Arizona’s Governor Drops the Ball on School Choice
Lindsey Burke /
“Every child deserves to have an education tailored to meet their needs, and parents deserve the right to make that choice,” stated Arizona Governor Jan Brewer (R) last year. A self-professed proponent of school choice, last night she shed that mantle and vetoed legislation that would have provided significant new choices to students in failing schools.
Last year, Arizona was on the forefront of a school choice revolution, thanks in large part to Governor Brewer. The Grand Canyon State created first-in-the-nation Empowerment Scholarship Accounts (ESA). Through the ESAs, parents of special-needs children who believe their assigned public school isn’t meeting their child’s needs can have 90 percent of the money the public school would have spent deposited into an education savings account. Parents can then use the money to pay for private-school tuition, online learning options, special education services, and a variety of other educational expenses.
ESAs truly empowered parents to tailor their special-needs children’s educational experiences to best meet their specific learning requirements.

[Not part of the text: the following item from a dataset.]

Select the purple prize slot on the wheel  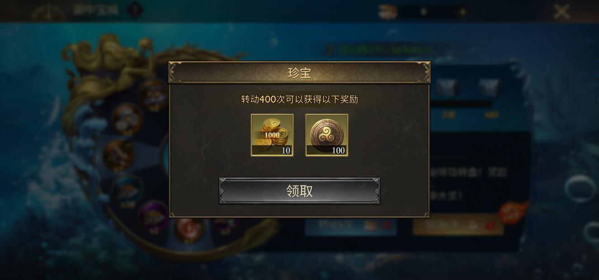click(154, 216)
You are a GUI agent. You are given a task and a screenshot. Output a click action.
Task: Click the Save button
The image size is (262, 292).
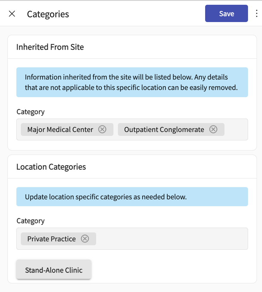(x=226, y=13)
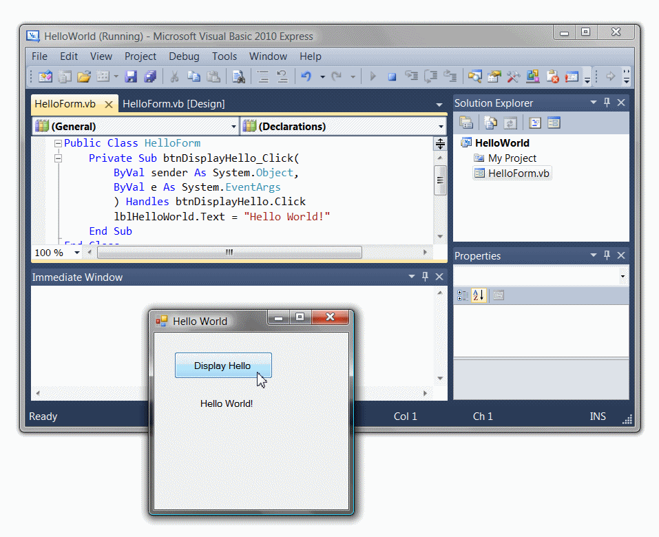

Moreover, this innovative approach to school choice had education reformers looking west for inspiration in other states. It was one of the highlights of “The Year of School Choice” in 2011.
This year, a proposed expansion of education savings accounts would have provided choice to any child trapped in a school rated as “D” or “F” or any child with a military parent.
Last night, Brewer blocked the door to better options for these students by vetoing the proposed legislation. In a statement about her veto decision, Brewer argued that “we must also ensure that government is not artificially manipulated [sic] the market through state budget or tax policy in a manner that would make an otherwise viable option so unattractive that it undermines rational choice in a competitive market.”
Actually, what’s distorted is today’s public education system. Children are assigned by zip code to attend a public school. If that school is not adequate academically or in terms of safety, those parents who can afford private education do so at double expense—paying their local property taxes to public education while also paying private-school tuition. An expansion of ESAs would actually correct government manipulation of the market, favoring parents and children, not the education establishment. ESAs empower parents to use their share of education funding to choose from educational options. It’s built on the notion that “public” education doesn’t have to mean government schools.
Governor Brewer should be applauded for expanding Arizona’s tuition tax credit program earlier this year. But it’s a shame that she has dampened that school choice momentum. Let’s hope for the sake of Arizona’s children—and policymakers across the country keeping a keen eye on the reforms in the west—that Brewer returns to being the stalwart school choice proponent she was last year. If so, she could rightfully carry the mantle of “school choice governor,” and thousands of Arizona children would have an array of educational options before them as vast as the Grand Canyon itself.